Learn how to configure vSphere HA for a Supervisor running on a vSAN stretched cluster so that to provide HA for workloads.

Prerequisites

  • Enable and configure a vSAN stretched cluster.
  • Activate a Supervisor on the vSphere cluster configured as a vSAN stretched cluster.

Procedure

  1. Locate the vSphere cluster where the Supervisor is deployed respectively on a vSAN stretched cluster.
  2. Select Configure and select vSphere Availability.
  3. Next to vSphere HA Turned On, click Edit.
  4. Configure Failure and Responses settings.
    Option Value Description
    Host monitoring Turned on Uses network heartbeat to determine the status of hosts participating in the cluster, and whether a corrective action is required, such as restarting a VM on a different host from the cluster
    Response for Host Isolation Power off restart VMs Determines what happens to the VMs on an isolated host, that is a host that cannot communicate to other hosts in the cluster nor reach the isolation response IP address. You configure this setting to Power off and restart, because a clean shutdown is not possible on an isolated host, and the access to the vSAN Datastore and the ability to write to disks is lost.
  5. Configure Admission Control.
    The compute capacity in a vSAN stretched cluster is typically equally divided between the two sites in the cluster. You need to ensure that all the VMs on site 1 can be restarted on site 2 when an entire site goes down. To achieve this, you reserve 50% of the cluster's capacity for failover to allow restart of all the VMs during site failure.
    1. Set Define host failover capacity by to Cluster resource Percentage.
    2. Enable Override calculated failover capacity and set the CPU and memory reservations to 50% each.
    With this setting, vSphere HA ensures that 50% of cluster's aggregate CPU and memory resources are reserved for failover.
    HA admission control settings
  6. Configure Datastore Heartbeating.
    In addition to network heartbeating, vSphere HA provides datastore hearbeating for determining the state of the hosts in the cluster. However, a vSAN datastore cannot be used for heartbeating and you must deactivate this function for the vSAN datastore.
    Note: If any additional datastore (other than vSAN) is available and if it is accessible by an alternate network path, independent of the vSAN network, then using heartbeat datastores is fully supported.
    To not use datastore heartbeating for the vSAN datastore, select Use datastores only from the specified list and make sure that the vSAN datastore is not selected. You will still see an alert that there are less than the required heartbeat datastores, you can disable that alarm by configuring das.ignoreInsufficientHbDatastore = true.
    HA datastore heartbeating settings
  7. Configure isolation response addresses.
    When vSphere HA is enabled on a vSAN cluster, HA uses network heartbeat to validate the state of an ESXi host.
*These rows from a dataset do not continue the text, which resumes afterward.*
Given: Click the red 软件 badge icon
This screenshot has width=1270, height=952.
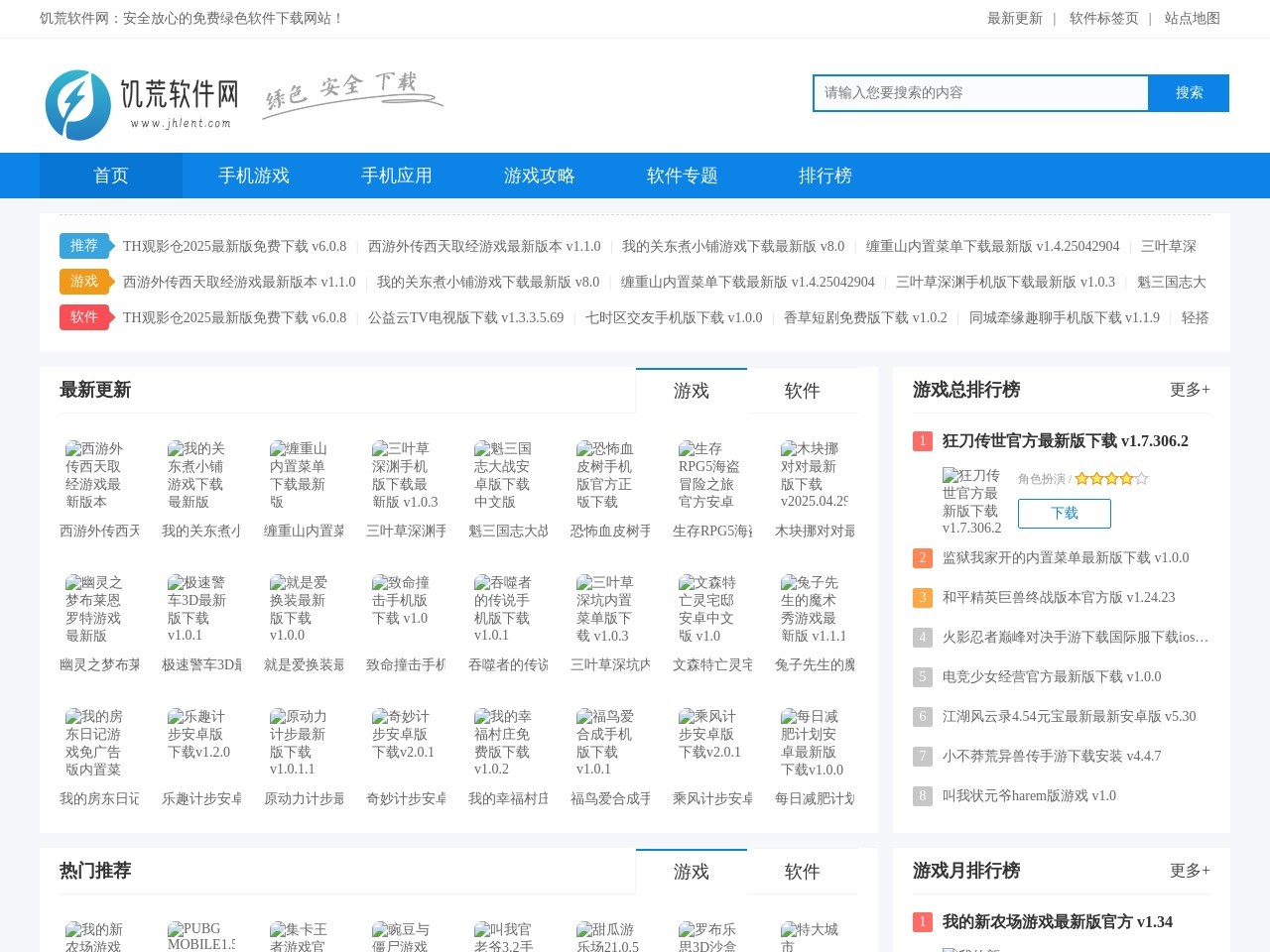Looking at the screenshot, I should pos(84,317).
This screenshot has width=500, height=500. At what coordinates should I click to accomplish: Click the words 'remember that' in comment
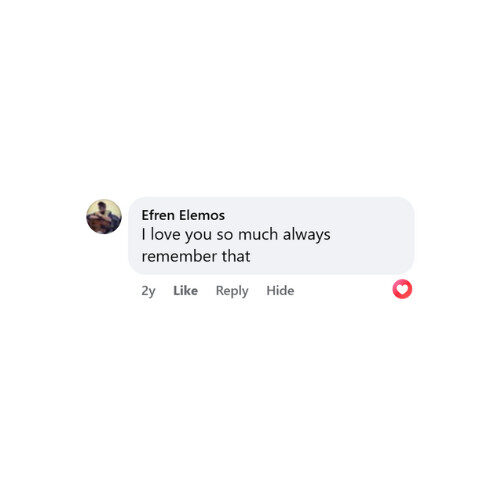[x=196, y=256]
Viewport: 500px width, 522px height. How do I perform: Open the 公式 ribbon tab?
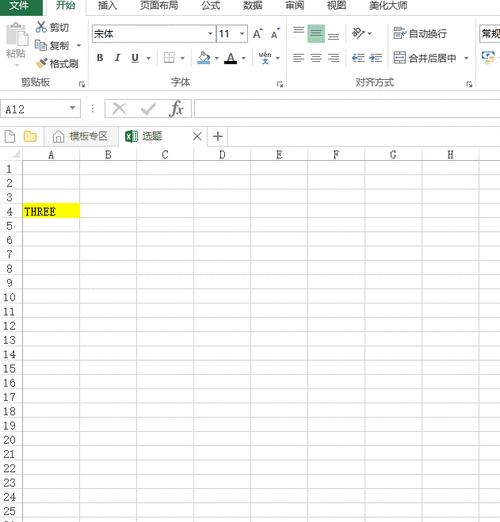pyautogui.click(x=211, y=5)
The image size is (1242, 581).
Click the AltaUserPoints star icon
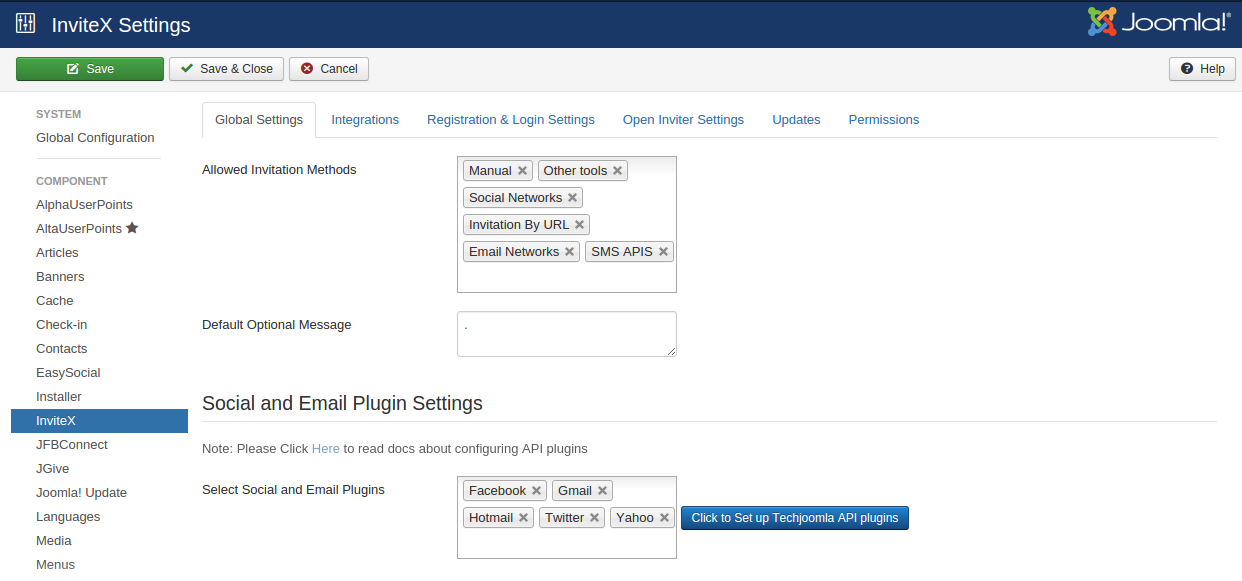coord(132,228)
    In a vSAN environment, vSphere HA uses the vSAN traffic network for communication. This is different from traditional vSphere environments where vSphere HA uses the management network for communication. However, even in a vSAN environment, vSphere HA continues using the default gateway of the management network for isolation detection responses. For this reason, you must configure isolation response IP addresses that reside on the vSAN network to allow HA to react to a vSAN network failure and trigger host isolation response.
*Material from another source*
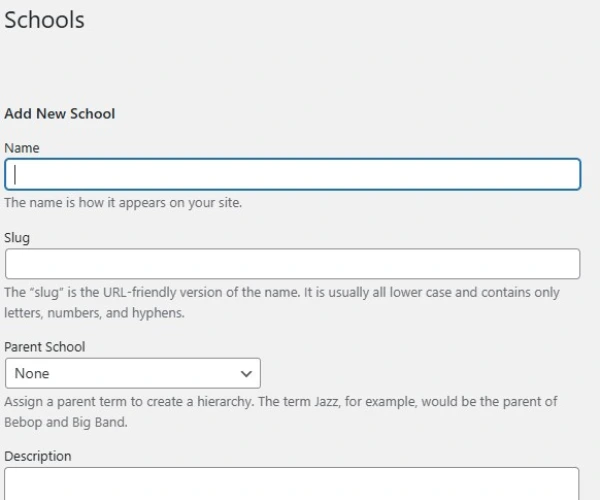Click the 'Name' field label
Screen dimensions: 600x500
(22, 148)
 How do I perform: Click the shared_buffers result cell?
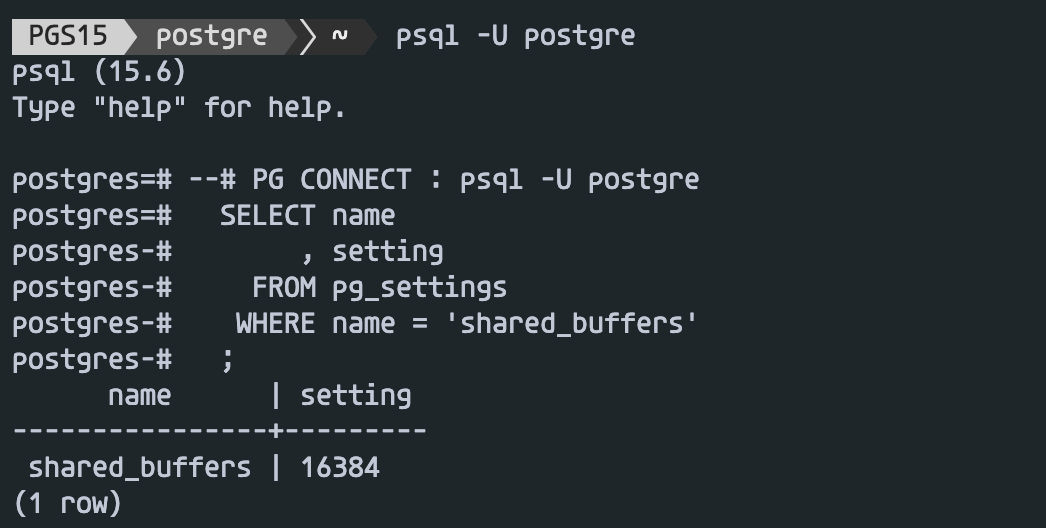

    It is recommended that you specify two additional isolation response addresses, and each of these addresses should be site-specific - one isolation address residing in site 1 and the other residing in site 2. This enables vSphere HA to validate host isolation even in the case of network failure between sites. Use the following settings for additional isolation response addresses:
    • das.isolationaddress0. Set the value to an IP address on the vSAN network which resides on site 1.
    • das.isolationaddress1. Set the value to an IP address on the vSAN network that resides on the site 2.
    • das.usedefaultisolationaddress. Set to false.
  8. Save the settings.
  9. Configure HA restart priority for individual VMs.

    In case of host or site failure, a possibility exists that the resources are insufficient to restart all the VMs in the vSAN cluster. Therefore, you have to ensure that certain VMs that are of high importance, such as the Supervisor control plane VMs, are restarted first. To do so, configure vSphere HA restart priority to individual VMs, as follows:

    • Highest - Supervisor control plan VMs, NSX Edge VMs, and NSX Advanced Load Balancer Service engine VMs.
    • High - all TKG cluster control plane VMs.
    • Medium - all TKG cluster worker VMs.
    1. On the cluster where the Supervisor is enabled, go to Configure > VM Overrides.
    2. Select VMs from the list, for example all the Supervisor control plane VMs, and click Next.
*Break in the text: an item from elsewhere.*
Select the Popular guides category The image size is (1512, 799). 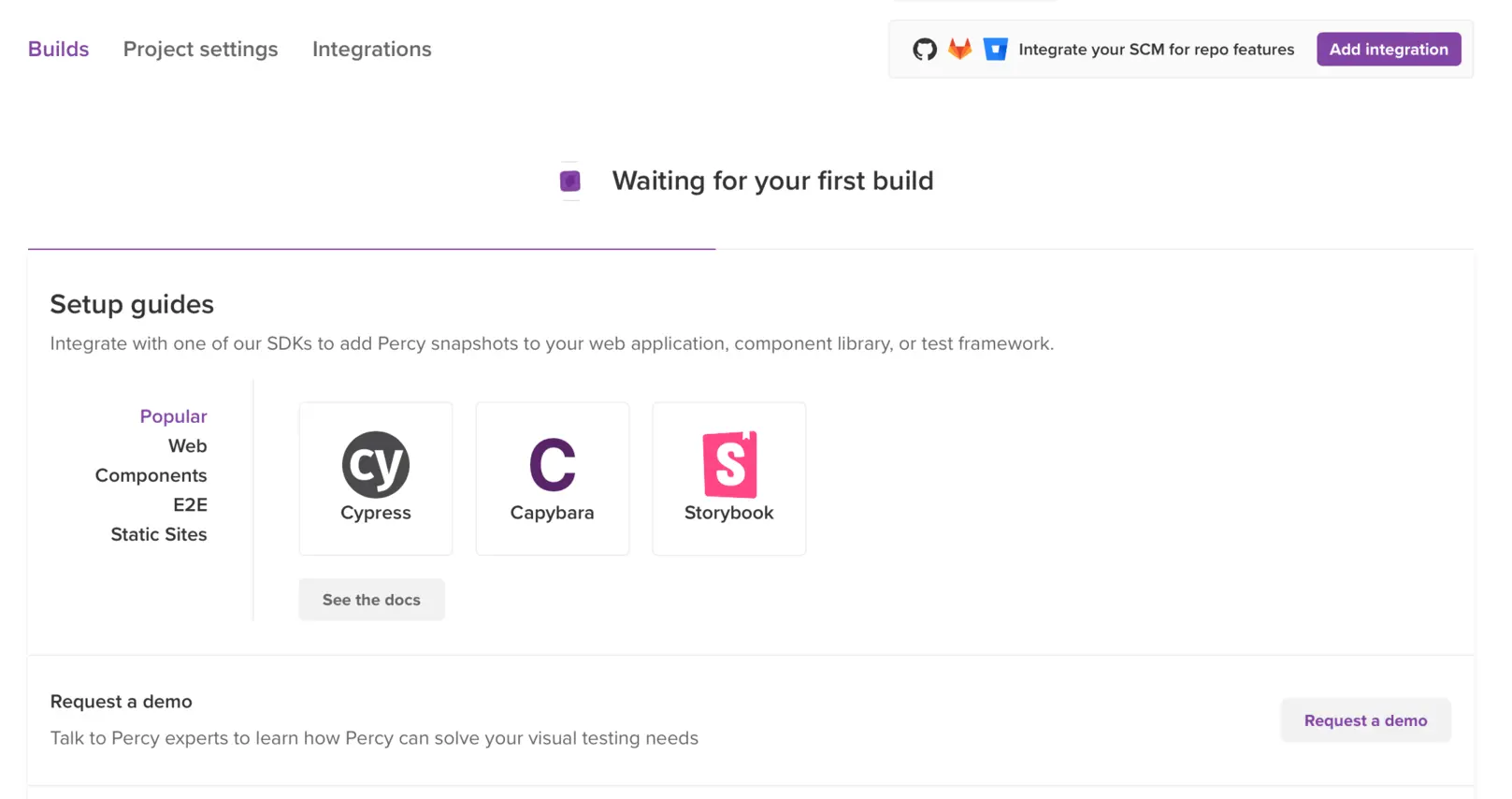click(x=173, y=416)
      Settings VM overrides to Supervisor control plane VMs
    3. Under vSphere HA, next to VM Restart Priority, select Override, and select a priority level, for example Highest.

      Selecting restart prioroty for VMs
    4. Repeat the steps until you set restart priority to all the VMs described from above.

What to do next

Configure vSphere DRS VM and host groups and rule to affine Supervisor control plane VMs, and TKG cluster control plane and worker nodes.